Showing that $x_{k+2}$ is a point which approximates a maximum?

Question

Suppose that $x_k<x_{k+1}$ and $f'(x_k)>f'(x_{k+1})$.

How can I show that the secant method will give $x_{k+2}$ as a point which approximates a maximum?

$$x_{k+2}= x_k-\frac{f'(x_k)(x_{k+1}-x_k)}{f'(x_{k+1})-f'(x_k)}$$

Answer 1

I don't know whether you're looking for a logically rigorous proof or a heuristic argument, but if the former then you ought to say more than what you've said, so I'll boldly assume the latter, and maybe I'm wrong.

There is a reason why it's called the secant method, and the reason entails the formula for $x_{k+2}$ that you give, whereas the formula does not tell you what the reason is.

For a sufficiently well-behaved function $f'$, the secant method gives approximations to points at which $f'=0$. Whether that implies there is a maximum or a minimum or neither, of the function $f$ whose derivative is $f'$ depends on other things, of which you've said nothing.

The idea is that to look at two points $$(x_k,f'(x_k))\quad \text{and} \quad(x_{k+1},f'(x_{k+1})) \tag 1$$ on the graph of $f'$, both of which are near a point $x$ at which $f'(x)=0$, and draw the secant line that through those two points. The point at which the secant line crosses the $x$-axis will be taken to be $x_{k+2}$. The way to find $x_{k+1}$ is to use the fact that the three points $(x_k,f'(x_k))$, $(x_{k+1},f'(x_{k+1}))$, and $(x_{k+2},0)$ are on a common straight line. Since they are on a common straight line, the slope of the line through any two of them must be the say as the slope of the line through any other pair of them.

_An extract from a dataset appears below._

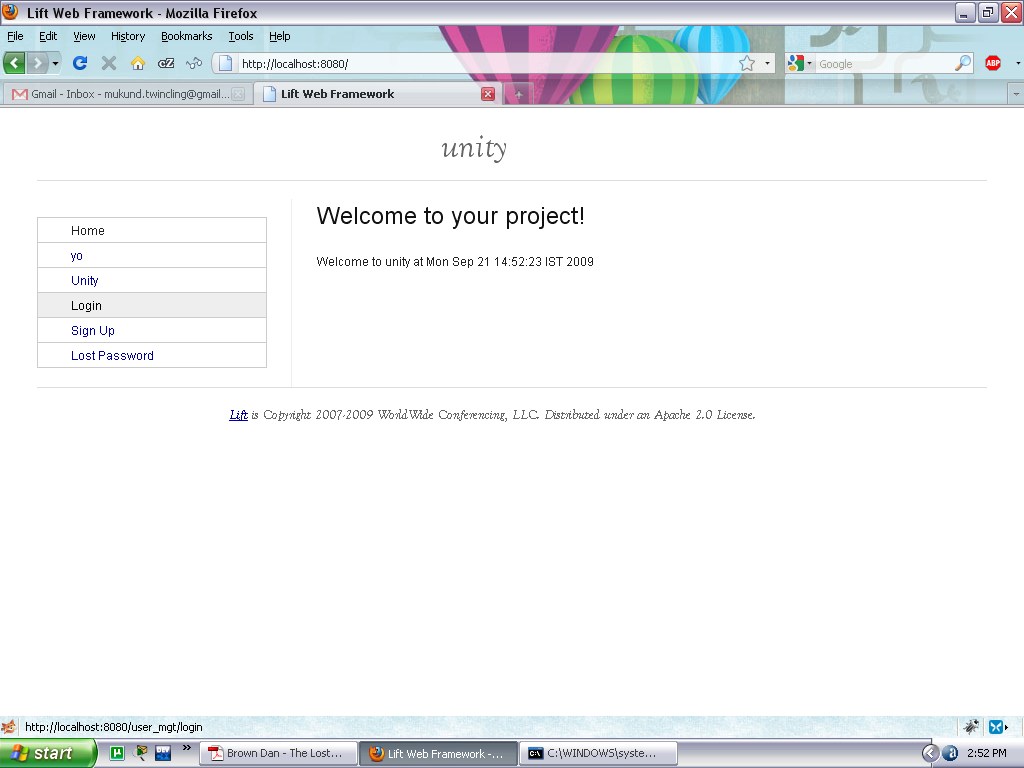Click inside the localhost address bar

480,63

The slope of the line passing through $(x_k,f'(x_k))$ and $(x_{k+1},f'(x_{k+1}))$ is of course $$ \frac{\Delta f(x)}{\Delta x} = \frac{f'(x_k)-f'(x_{k+1})}{x_k-x_{k+1}}. \tag 2 $$ The slope of the line through $(x_k,f'(x_k))$ and $(x_{k+2},0)$ is $$ \frac{f(x_k)-0}{x_k-x_{k+1}}. \tag 3 $$ So set $(2)$ equal to $(3)$ and solve for $x_{k+2}$, and you've got the formula that you wrote for finding $x_{k+2}$.

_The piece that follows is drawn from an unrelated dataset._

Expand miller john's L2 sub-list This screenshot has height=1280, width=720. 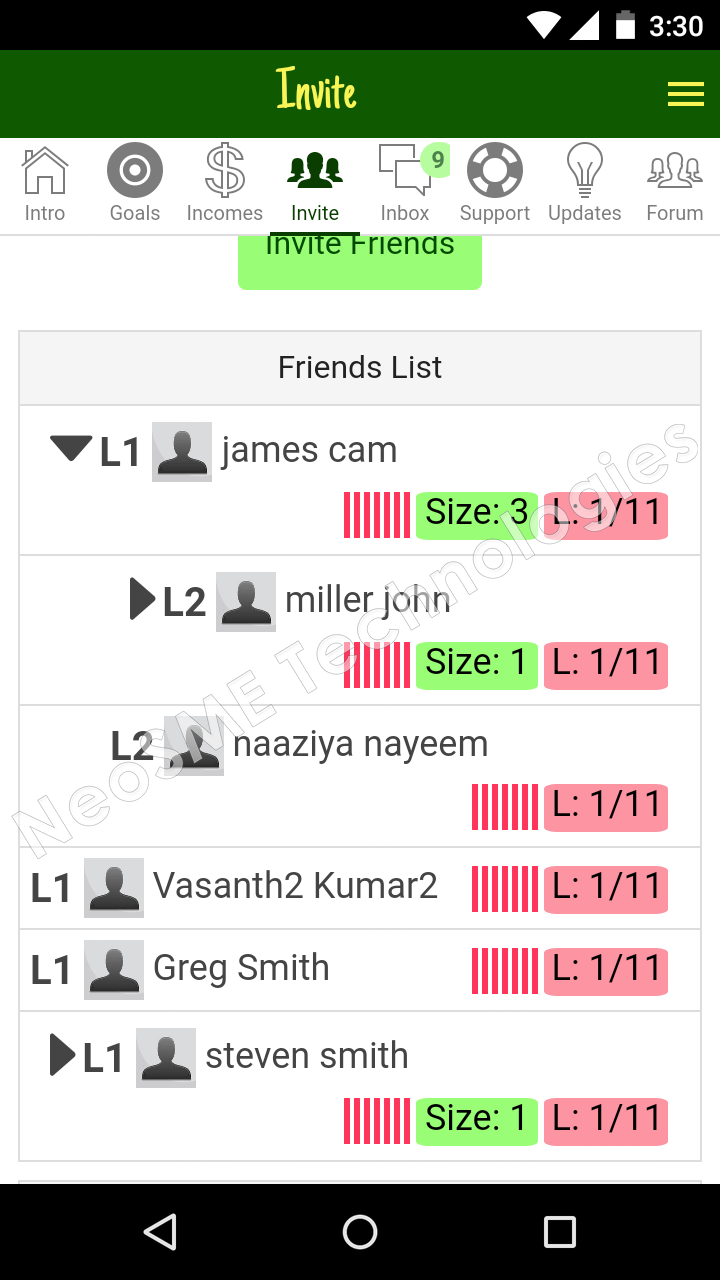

The question then is: Why should $x_{k+2}$ approximate a point $x$ at which $f'(x)=0$? And the answer is that the secant line should approximate the graph of $f'$. One is a curve and the other is a straight line, but they both pass through the two points $(1)$, so if there isn't much curvature in that vicinity then the curve is close to a straight line and hence the point where the curve crosses the $x$-axis is close to the point where the straight line crosses the $x$-axis.

But "isn't much curvature" is an imprecise statement. Before one can rigorously prove any results, one would have to choose among the various possible ways of making it precise.